Ainda conforme ela, a Igreja Católica fomentava esse pensamento e muitas pessoas chegaram a ser contaminadas em procissões religiosas.
Diferente do novo coronavirus, quando a doença chegou em Cuiabá, de acordo com a historiadora, já havia vacina, mas as pessoas se recusavam a tomar.
“É muito parecido com a situação da Covid-19. Os médicos pedem o isolamento porque o sistema de saúde não tem capacidade de atender todo mundo, mas tem pessoas que negam a doença, enfim. Naquela época, muitas pessoas não tomavam vacina, porque no imaginário delas, se tomassem, iriam morrer ou ia aparecer um chifre, um rabo no corpo delas. Então, como hoje, as pessoas constroem um imaginário a respeito da doença”, afirmou.
Impactos econômicos
Naquela época, Cuiabá já estava afetada economicamente com o fechamento do Porto de Corumbá, por conta da guerra do Paraguai.
E, por isso, segundo a historiadora, é difícil saber se a doença ajudou ou não a aumentar esse impacto.
“Economicamente nós já tínhamos um impacto trazido pela guerra, porque quando as tropas invadiram Corumbá, a cidade era o principal porto de Mato Grosso. Então, toda mercadoria que chegava e saía era por meio do transporte fluvial. Quando houve esse bloqueio, nós tivemos carência de alimentos”, disse.

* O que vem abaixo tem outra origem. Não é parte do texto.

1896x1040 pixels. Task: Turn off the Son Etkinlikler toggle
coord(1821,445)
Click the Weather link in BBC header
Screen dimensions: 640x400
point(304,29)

“Mas o que abastecia Cuiabá? O que abastecia Cuiabá eram os produtos de subsistência que havia nas margens do rio. Mas houve realmente uma precariedade na economia naquela época e tudo só volta ao normal no final da guerra. Não foi nem a doença. Quando terminou a guerra, que veio a reabertura da bacia platina, aí mais do que nunca, a gente começa a exportar produtos extrativista vegetais”, acrescentou.
Mudanças de hábitos
Mesmo com a epidemia, a população cuiabana não adotou medidas de higienização, por exemplo, para evitar o contágio da varíola e de outros vírus.
Essa mudança só ocorreu anos depois, com a chegada de médicos europeus a Cuiabá.

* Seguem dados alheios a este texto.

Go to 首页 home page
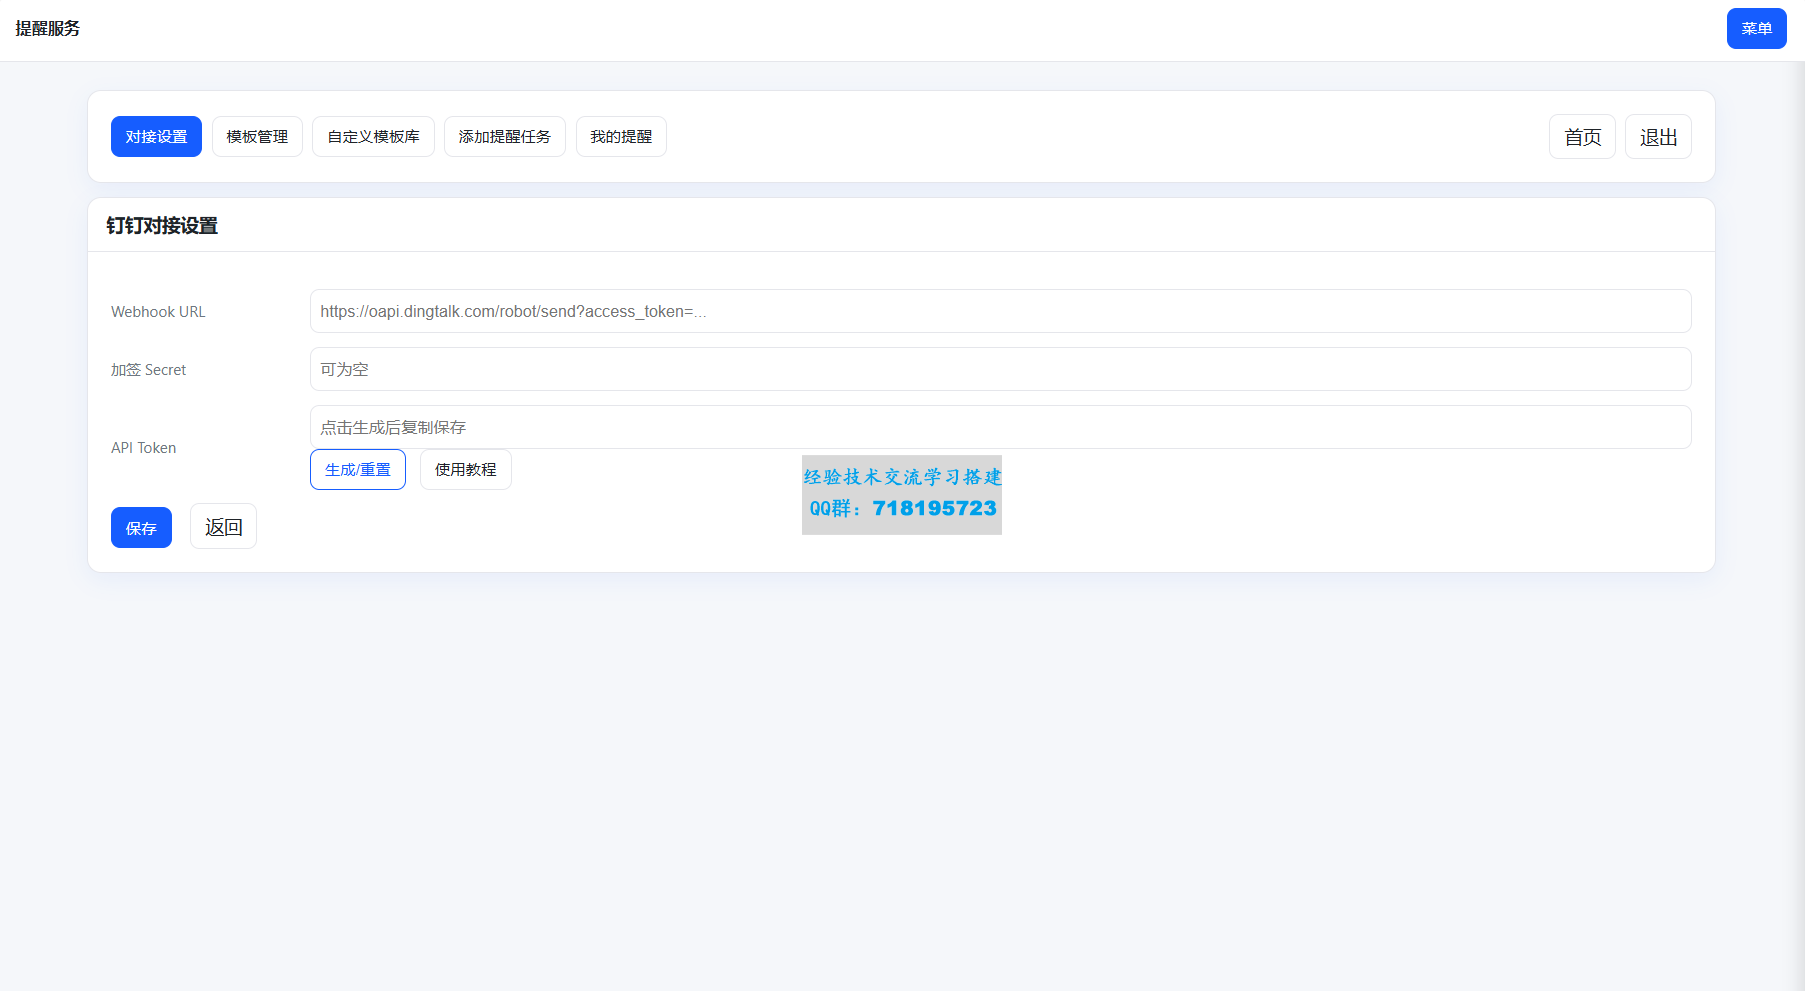The height and width of the screenshot is (991, 1805). click(1581, 137)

A historiadora contou que naquela época, outras epidemias atingiam o País e, por isso, foi preciso adotar medidas sanitárias urgentes para que as pessoas não morressem e, consequentemente, não houvesse impactos na economia.

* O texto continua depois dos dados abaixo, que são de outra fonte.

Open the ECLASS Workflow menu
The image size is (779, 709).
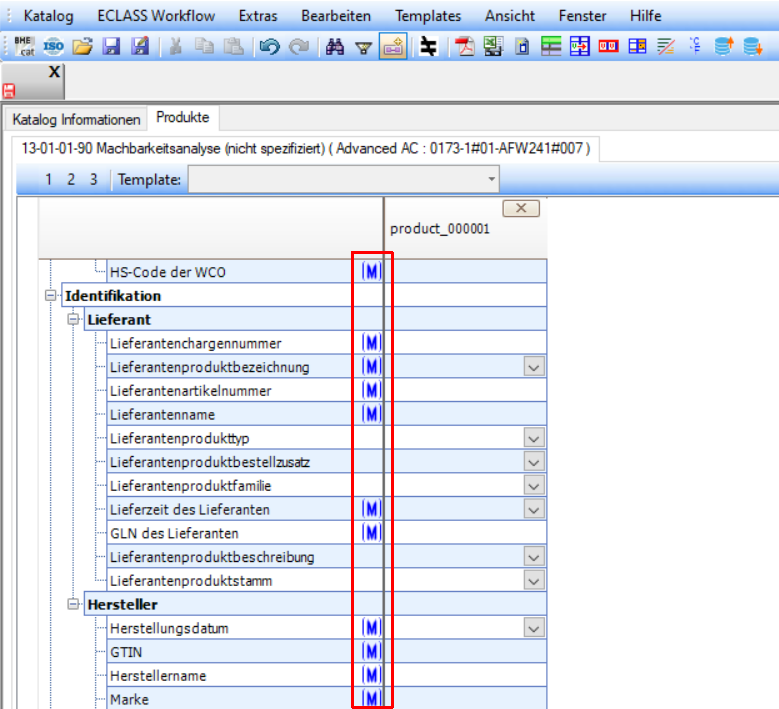[x=156, y=16]
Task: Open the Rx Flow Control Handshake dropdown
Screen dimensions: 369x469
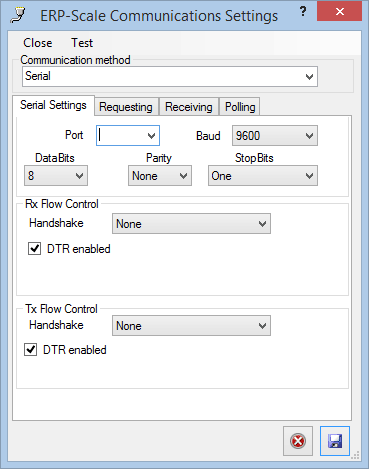Action: click(191, 224)
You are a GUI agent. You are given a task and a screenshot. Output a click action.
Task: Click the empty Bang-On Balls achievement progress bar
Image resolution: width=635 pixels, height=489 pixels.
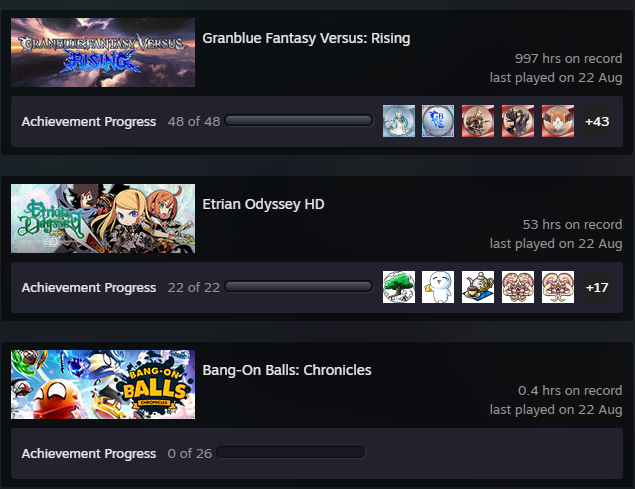click(x=291, y=452)
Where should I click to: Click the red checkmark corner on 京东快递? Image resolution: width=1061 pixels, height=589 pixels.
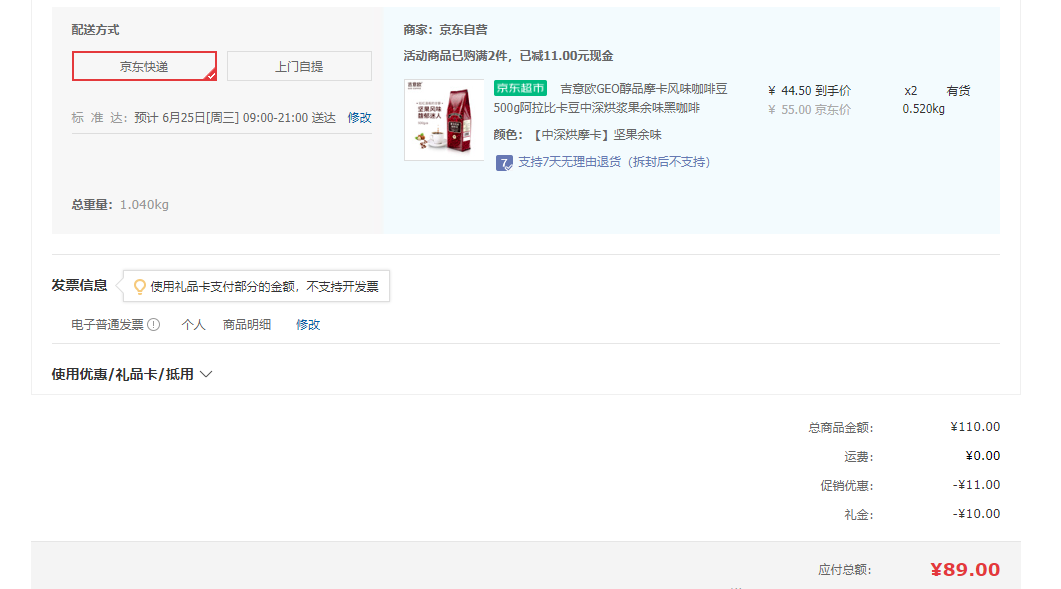pos(210,74)
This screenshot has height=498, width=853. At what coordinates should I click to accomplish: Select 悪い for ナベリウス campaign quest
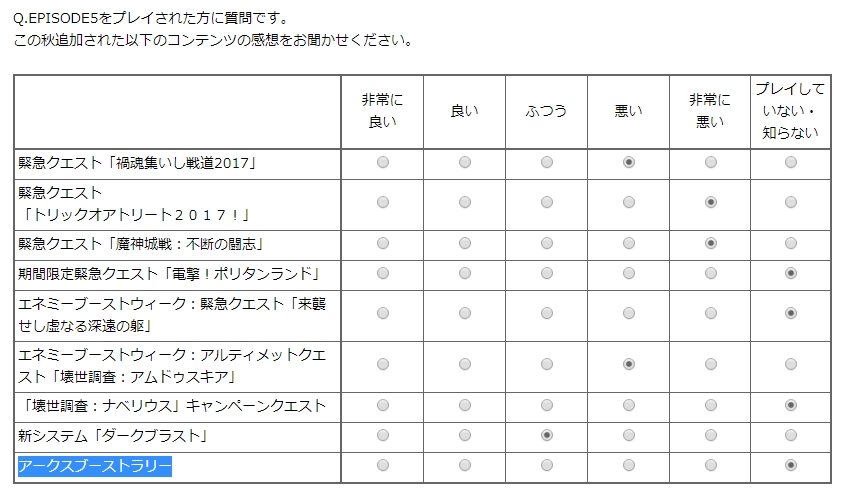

“Havia uma preocupação do poder público, em especial, com relação a limpeza do córrego da Prainha, porque o córrego da Prainha era responsável também por grande parte do abastecimento da cidade. Então não podia lavar roupa, urinar dentro do córrego”, disse.
“Com o avanço médico, o poder público atende as indicações dos médicos de cuidar da saúde da população. Porque como você sustenta o capitalismo sem pessoas? O capitalismo precisa de mão de obra. Um homem doente não trabalha e onera o Estado. O homem doente que morre também onera porque o Estado vai ter que pagar pensão para a família”, afirmou.
Para a historiadora, conhecer o passado é primordial para enfrentar a pandemia do novo coronavírus.
“A população desconhece o passado. A História, na verdade, é uma disciplina de segundo plano no nosso sistema de ensino. Se as pessoas tivessem essa leitura, essa dimensão, do que representa uma pandemia que nós estamos vivendo hoje, elas, com certeza, seguiriam com mais efetividade as recomendações de isolamento social, por exemplo, uma vez que nós ainda não temos um remédio, uma vacina”, disse.
“A projeção de um remédio, de uma vacina, demanda tempo, demanda ciência e ciência tem que ser feita com responsabilidade. Não pode pegar qualquer remédio e enfiar na pessoa. Então, o que é necessário agora? Que a população pense no coletivo”, pontuou.